IIT Madras research team to approach NTPC, Power Grid and other utilities to demonstrate this technology and its use in the real power system network

Indian Institute of Technology Madras researchers have developed an efficient technique for the identification of pollution deposit level in the Power transmission network.

The pollution-related electrical flashover occurs in the working conditions and can lead to blackouts and collapse of the system. Cleaning the polluted insulator under the working condition, while technically quite challenging, seems to be the fool-proof way of resolving the problem.

The IIT Madras Research Team is planning to approach NTPC, Power Grid and other utilities to demonstrate this technology and its use in the real power system network.

The reliability of an electric power system largely depends on the performance of the electrical insulation. The outdoor insulation on the transmission lines running over a few lakh kilometres and the substation equipment, in addition to the electrical, thermal and mechanical stresses, are subjected to environmental pollution.

However, due to the high operating voltages and huge spatial span of the electrical transmission system, it would be essential to ascertain the level of pollution deposition and the type of pollutant before such a mammoth exercise can be planned.

For substations and lines running close to the chemical plants, the deposit can involve NaCl, Al2O3, C, SiO2, CaSO4, and KNO3, among others, while that close to the mining areas can acquire Nickel, Copper, and Manganese, besides a few other materials.

It would be much simpler and economical to measure the contents and thickness of the deposition remotely (non-invasively). An elegant solution based on Laser-Induced Breakdown Spectroscopy (LIBS) has been developed by the research groups of Prof. R. Sarathi, Department of Electrical Engineering, IIT Madras, and Prof.
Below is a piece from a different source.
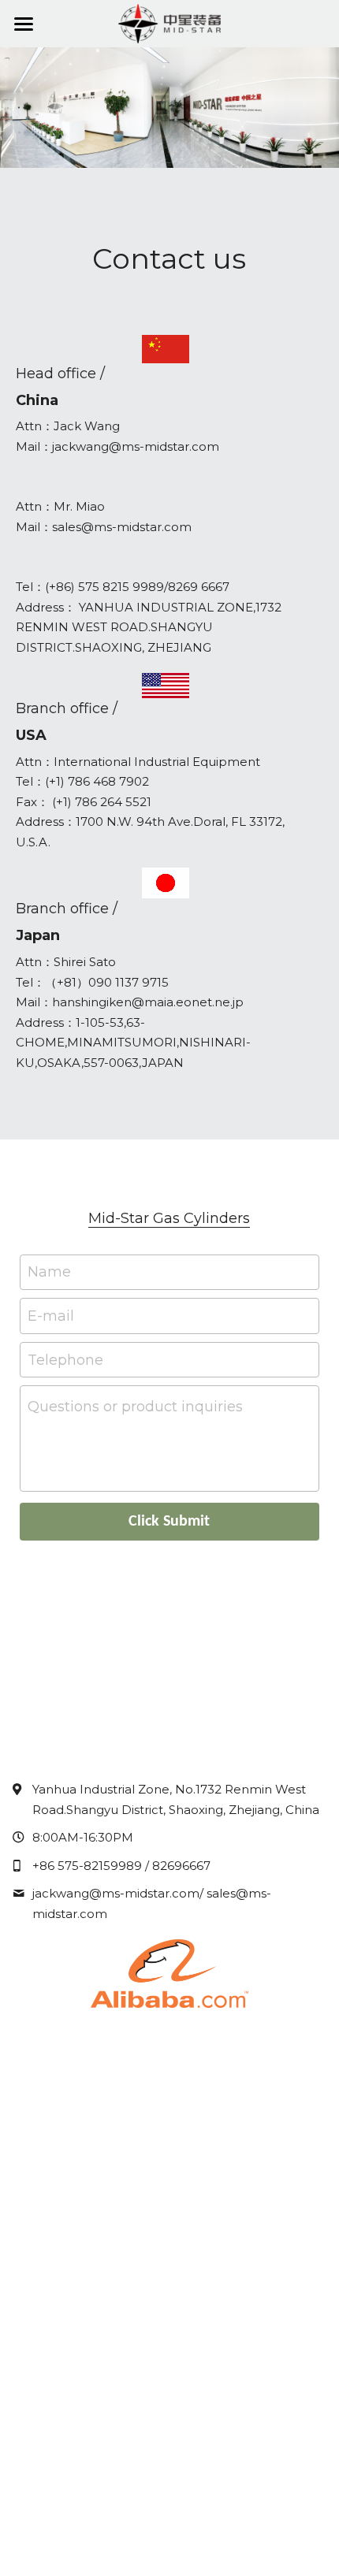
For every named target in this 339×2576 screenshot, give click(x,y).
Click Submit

N.J. Vasa, Department of Engineering Design, IIT Madras.

At present, by shining a laser beam at a distance of 40 metres, the researchers can identify the constituents of pollution deposition, while efforts are underway to extend this distance to 100 m.  This would enable assessing the pollution layer on transmission line insulators and the windmills either from the ground or from a drone.

This work was financially supported under the National Perspective Plan of the Ministry of Power, Government of India through Central Power Research Institute (CPRI), Bengaluru.